Ironically, discussing Malcolm’s autism has piqued audience members who insist he’s mocking his child’s disability. Notably, Funches points out, “I’ve never gotten that from people who have autism in their family.” He recalls June’s Giggle Fit tapings, where a friend saw a seated teenager wearing curiously large earmuffs. When Funches addressed Malcolm’s autism and preference for wearing earmuffs, the teen pointed to his parents, then giddily to his own earmuffs.
“That’s the reason I’m writing about my son,” Funches says. “I love being funny, and I love making people happy, but when they say things like, ‘You helped me because you talked about this.

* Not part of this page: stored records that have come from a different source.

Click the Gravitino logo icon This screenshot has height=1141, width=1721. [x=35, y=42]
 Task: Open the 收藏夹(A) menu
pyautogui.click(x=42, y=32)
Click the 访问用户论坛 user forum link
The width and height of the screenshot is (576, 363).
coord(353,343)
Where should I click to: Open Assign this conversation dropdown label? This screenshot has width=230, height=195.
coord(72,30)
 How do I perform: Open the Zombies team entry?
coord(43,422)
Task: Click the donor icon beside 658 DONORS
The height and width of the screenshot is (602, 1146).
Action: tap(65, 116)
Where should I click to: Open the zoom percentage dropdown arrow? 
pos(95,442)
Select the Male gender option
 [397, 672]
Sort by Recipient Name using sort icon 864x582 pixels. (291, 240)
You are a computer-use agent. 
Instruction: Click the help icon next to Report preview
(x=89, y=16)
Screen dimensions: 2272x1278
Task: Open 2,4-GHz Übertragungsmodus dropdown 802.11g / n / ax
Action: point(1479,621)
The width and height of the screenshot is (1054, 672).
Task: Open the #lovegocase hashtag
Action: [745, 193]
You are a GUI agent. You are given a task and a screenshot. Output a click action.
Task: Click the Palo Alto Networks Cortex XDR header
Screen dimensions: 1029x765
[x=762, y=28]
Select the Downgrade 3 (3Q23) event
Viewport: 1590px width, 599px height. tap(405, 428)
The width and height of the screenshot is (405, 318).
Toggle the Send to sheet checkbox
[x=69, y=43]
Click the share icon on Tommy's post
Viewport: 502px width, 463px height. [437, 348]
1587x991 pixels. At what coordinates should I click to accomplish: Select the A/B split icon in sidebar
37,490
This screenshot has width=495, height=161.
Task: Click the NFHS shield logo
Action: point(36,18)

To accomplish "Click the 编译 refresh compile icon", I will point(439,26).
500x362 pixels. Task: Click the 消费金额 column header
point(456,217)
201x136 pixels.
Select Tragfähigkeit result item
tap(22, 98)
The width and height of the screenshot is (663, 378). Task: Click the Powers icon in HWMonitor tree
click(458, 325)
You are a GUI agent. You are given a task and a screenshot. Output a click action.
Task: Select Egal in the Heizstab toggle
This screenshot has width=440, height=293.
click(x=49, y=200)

You made me feel better about my life, and it wasn’t the end of the world when we got this diagnosis,’ that makes me happier than anything other than being able to give my son this house.”
Amid appearing on Netflix talk show The Fix and joining the cast of Conan-produced animated series Final Space, Funches recently began production on DC’s Harley Quinn. “I play King Shark, who’s a member of Harley’s gang,” he clarifies of the animated series that features Kaley Cuoco voicing the title role. “He’s a half man, half shark. I’m very violent, but also very nice.”
Per his current vision board, top 2019 priorities include an autobiographical comedy about being the single father of an autistic son. Funches describes the series as following “a pothead man-child who suddenly has a lot of responsibilities he has to take care of by himself, and how that really helped change my life for the better.”
Staying humble and (professionally) hungry haven’t hurt, either. Rejecting the notion of entertainment as a shouting match, he’s fashioned himself into a refreshingly modern role model who knows nice guys don’t finish last. Health and happiness are part of the winning journey.
“I don’t want whatever is going on to stop,” he admits. “I’m just trying to keep my head down and be very grateful, and know that sometimes things dry up. Until then, keep working.”